And it's not just the dollar slipping below 8:1 against the RMB.
"If you asked me two years ago when [the] yuan could become fully convertible, I would have said it would be in [the] remote future - in 15 or 20 years. But today if you ask the same question again, I'll say this could happen well within 10 years, or even likely three years later," said Lee, who is known as the "godfather" of Hong Kong's financial sector.
Wu Zhong, The People’s Forex Liberation Army, Asia Times May 16, 2006
To me, the backstory of Chinese currency reform has been memories of the Asian financial crisis of 1999. China escaped unscathed because its currency was not freely convertible and therefore not vulnerable to revaluation, manipulation, or speculative attack.
Now, Wu Zhong’s story indicates a different imperative at work today: the Chinese government is finding the burden of being the virtually exclusive holder and manager of China’s vast foreign exchange reserves excessively onerous.
The result is an opening toward de-regulatation and decentralization--and covertibility, perhaps in a limited sense.
The new slogan is Forex for the People!
Individuals and entities will be permitted to hold foreign exchange reserves and invest them both in domestic markets and overseas.
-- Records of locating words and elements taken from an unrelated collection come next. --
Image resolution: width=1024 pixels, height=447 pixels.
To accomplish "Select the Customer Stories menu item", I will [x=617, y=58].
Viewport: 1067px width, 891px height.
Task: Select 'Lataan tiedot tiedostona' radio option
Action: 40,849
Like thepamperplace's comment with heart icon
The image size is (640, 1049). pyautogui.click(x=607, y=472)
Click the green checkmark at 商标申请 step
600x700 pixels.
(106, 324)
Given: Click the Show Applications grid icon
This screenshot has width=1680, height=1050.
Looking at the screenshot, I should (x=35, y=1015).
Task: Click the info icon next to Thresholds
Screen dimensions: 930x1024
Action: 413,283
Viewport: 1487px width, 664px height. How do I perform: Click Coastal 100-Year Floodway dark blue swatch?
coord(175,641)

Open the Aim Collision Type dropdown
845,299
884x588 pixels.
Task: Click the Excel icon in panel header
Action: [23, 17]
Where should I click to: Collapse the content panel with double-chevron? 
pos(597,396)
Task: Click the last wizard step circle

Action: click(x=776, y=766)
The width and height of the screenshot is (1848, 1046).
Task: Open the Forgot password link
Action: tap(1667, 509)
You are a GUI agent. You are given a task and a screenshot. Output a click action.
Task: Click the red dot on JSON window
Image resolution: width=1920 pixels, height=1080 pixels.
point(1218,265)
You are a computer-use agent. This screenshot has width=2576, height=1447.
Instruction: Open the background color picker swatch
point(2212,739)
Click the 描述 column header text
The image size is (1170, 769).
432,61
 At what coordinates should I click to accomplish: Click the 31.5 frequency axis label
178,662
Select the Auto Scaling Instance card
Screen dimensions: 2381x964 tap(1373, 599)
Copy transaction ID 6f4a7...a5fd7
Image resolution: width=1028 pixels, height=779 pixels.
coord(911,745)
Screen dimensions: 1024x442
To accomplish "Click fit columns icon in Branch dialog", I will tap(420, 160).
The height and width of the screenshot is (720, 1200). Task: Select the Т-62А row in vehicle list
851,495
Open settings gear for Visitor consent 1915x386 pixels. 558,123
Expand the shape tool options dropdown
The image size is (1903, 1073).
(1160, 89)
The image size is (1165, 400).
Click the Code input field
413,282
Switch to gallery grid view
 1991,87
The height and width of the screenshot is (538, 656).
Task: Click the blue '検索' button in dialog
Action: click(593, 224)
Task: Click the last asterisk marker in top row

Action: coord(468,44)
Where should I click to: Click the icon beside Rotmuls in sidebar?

For “qualified investors”, it’s already begun. Again from Asia Times:
With the approval of the State Council, the National Social Security Fund became the first qualified institutional investor to put money into overseas stock markets, with the Hong Kong market its top priority. The news drove Hong Kong's Hang Seng Index to its highest levels since the former British colony reverted to Chinese rule in 1997. This year, up to $6 billion is expected to flow out of China into overseas securities markets, which is likely to increase to up to $10 billion.
I see two drivers for the program:
First, in a Chinese world of consistently favorable trade balances, compulsory purchase of forex pours RMB into the local economy and stokes inflationary pressures. China can move to a more pro-active and rational macro-economic policy if it doesn’t have to buy every dollar that comes into the country.
Second, the Chinese government feels it already holds enough US dollars and US government debt. Maybe millions of Chinese forex holders will still keep their money in dollars and buy US Treasuries, but maybe they won’t. It’s not the Chinese government’s headache anymore.
It will probably turn out to be a headache for Chinese investors. I am anticipating a tsunami of money, followed by a tidal wave of fraud, and then an avalanche of losses.
It may be a bigger headache for us.
The implication for the US government, of course, is that it can’t rely as much as it did in the past on providing the primary, preferred destination for the overtaxed Chinese bureaucrats seeking to offload tens of billions of dollars of new forex reserves every month.
Weakening the symbiotic relationship between the US government and the Chinese government may modify the behavior of the US government: we may not feel we are hostage to China’s bankers, and may pursue more aggressive trade policies without worrying that the PRC will stay away from the next US Treasuries auction and plunge our economy into a tailspin.
It’s more likely we’ll miss that simpler world where Chinese bankers, trapped behind a wall of policy, regulation, and currency controls, had no choice but to dump their millions in the lap of the US Treasury.
With the US government notching up deficits of about $300 billion a year for the foreseeable future, it can’t be reassuring to see one of the biggest customers for our debt setting limits on the increase in its exposure.
Now we’ll have to compete with a larger spectrum of higher-yielding investment instruments available to smaller, less risk-averse forex holders, probably causing an increase in our borrowing costs and goosing US inflation as a result.
Whether the free flow of forex and a dynamic international currency market for the RMB symbolizes true convertibility—and China’s final mastery of its fears of currency manipulation—is, for me, still an open question.
The program described in the Asia Times looks to me like liberalized, privatized management of forex reserves accumulated under China’s current account—the trade surplus.
Allowing the price of that forex to fluctuate--and creating the financial markets and instruments to enable speculation in that forex--is a logical corollary. That's convertibility, at least in one sense of the word.
It does not look like China has plans for opening the capital account to speculative inflows. The Chinese government would presumably maintain the financial heft and privileged position needed to guide the value of the RMB against foreign currencies.
Hat tip to Simon World for pointing out the Asia Times piece.
As a true conservative (I hate change) this actually scares me. I was in the 1% of all people who actually likes the Yuan where it is, and not just so I can brag about great and bounteous Sichuan meals for less than $5, but because I think the U.S. benefits from the Yuan being where it is. But they say change is inevitable; I just hope it is for the better.